Here is how to pronounce the names of white varietals. And what they taste like.
Chardonnay (SHAR-doe-nay): The world’s most popular dry white; it’s medium-to full-bodied, with rich apple and citrus flavors and sometimes a buttery tone from fermentation and aging in oak barrels; a good choice for simply prepared seafood and poultry dishes.
Sauvignon Blanc (SO-vin-yawn BLONK): Generally lighter than Chardonnay, with bright melon and citrus aromas and a herbal character suggesting bell pepper or freshly mown grass; a versatile food wine for shellfish, lighter fish and chicken dishes, pasta with pesto and Caesar salad.

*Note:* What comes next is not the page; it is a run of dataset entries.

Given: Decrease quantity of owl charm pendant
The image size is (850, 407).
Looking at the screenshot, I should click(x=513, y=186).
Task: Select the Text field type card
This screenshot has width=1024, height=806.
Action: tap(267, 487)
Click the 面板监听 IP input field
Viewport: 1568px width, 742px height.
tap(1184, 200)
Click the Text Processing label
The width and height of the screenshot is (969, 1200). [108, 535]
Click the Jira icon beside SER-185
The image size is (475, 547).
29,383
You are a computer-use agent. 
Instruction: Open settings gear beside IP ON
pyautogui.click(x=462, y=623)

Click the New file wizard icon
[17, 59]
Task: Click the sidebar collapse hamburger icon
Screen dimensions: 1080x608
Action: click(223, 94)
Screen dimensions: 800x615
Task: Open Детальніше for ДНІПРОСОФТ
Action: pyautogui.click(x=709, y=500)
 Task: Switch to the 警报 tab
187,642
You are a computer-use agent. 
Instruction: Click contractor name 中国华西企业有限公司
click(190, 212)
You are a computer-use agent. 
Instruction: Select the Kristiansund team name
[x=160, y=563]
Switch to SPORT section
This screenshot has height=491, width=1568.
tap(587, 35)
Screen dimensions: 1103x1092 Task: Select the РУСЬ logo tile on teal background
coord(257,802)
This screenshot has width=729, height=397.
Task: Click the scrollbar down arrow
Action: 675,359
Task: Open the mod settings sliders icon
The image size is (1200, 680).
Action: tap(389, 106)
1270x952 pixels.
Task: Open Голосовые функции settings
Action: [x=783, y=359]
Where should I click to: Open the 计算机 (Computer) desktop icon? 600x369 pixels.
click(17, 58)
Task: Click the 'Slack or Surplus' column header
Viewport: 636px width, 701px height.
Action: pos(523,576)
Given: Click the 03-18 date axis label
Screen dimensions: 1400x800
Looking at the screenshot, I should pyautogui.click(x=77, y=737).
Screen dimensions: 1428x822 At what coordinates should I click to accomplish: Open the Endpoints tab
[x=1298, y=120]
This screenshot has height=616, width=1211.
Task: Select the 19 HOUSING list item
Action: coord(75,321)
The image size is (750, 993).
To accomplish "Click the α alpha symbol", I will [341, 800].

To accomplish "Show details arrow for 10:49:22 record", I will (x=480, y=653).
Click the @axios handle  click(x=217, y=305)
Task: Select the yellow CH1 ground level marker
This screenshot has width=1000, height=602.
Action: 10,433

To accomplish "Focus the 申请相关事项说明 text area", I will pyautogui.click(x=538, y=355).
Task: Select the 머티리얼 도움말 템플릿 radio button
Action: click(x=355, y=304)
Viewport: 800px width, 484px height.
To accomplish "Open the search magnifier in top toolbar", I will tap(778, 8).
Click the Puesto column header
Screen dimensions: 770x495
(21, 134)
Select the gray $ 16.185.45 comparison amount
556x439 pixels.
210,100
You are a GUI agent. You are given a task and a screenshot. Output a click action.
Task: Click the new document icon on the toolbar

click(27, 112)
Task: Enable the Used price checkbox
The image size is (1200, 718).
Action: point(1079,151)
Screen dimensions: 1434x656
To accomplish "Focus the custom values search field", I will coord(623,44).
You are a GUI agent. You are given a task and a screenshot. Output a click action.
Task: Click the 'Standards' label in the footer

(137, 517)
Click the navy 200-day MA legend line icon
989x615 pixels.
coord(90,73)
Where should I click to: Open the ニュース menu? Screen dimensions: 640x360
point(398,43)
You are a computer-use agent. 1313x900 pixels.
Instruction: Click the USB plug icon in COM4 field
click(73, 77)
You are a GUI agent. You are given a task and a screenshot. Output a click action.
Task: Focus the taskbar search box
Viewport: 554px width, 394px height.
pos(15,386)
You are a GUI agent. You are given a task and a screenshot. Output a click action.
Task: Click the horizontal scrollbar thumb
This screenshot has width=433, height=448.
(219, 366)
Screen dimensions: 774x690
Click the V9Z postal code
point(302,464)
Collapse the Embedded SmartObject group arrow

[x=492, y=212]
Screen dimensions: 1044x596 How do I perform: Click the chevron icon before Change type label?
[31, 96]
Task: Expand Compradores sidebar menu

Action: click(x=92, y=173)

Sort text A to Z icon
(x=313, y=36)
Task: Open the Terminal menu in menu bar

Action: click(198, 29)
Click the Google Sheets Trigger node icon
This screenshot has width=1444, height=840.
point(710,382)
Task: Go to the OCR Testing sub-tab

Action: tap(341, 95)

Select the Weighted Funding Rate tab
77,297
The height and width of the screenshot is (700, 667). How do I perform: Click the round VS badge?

Riesling (REES-ling): A light-bodied wine of German origin with flowery aromas of honeysuckle, apples, and peaches; Rieslings range from slightly to very sweet and can be either table or dessert wines. Drier versions go well with chicken and pork dishes, as well as spicy foods.
Gewürztraminer (Guh-VERTZ-tra-meener): Another aromatic variety of German origin with aromas of rose petals, peaches, grapefruit, lychees, and allspice, and full, fruity, spicy flavors ideal with Asian food, ham, pork and grilled sausages.
Chenin Blanc (SHEN-in Blonk): A relatively light, fruity variety with melon, apple, and peach/apricot aromas and flavors; used to be more popular than it is today; a nice wine by itself or with casual meals (salads, sandwiches, etc.)
Muscat (MUSS-cat): A very flowery dessert-style wine, with floral and peach/apricot aromas and flavors; great with desserts of fresh fruit or fruit/nut tarts.
Other white varieties of note include Semillon (SEM-e-on), Viognier (V- OWN-yay), and Pinot Grigio (PEE-no GREEG-e-o).
This article is based on the reference guide to types of white wine.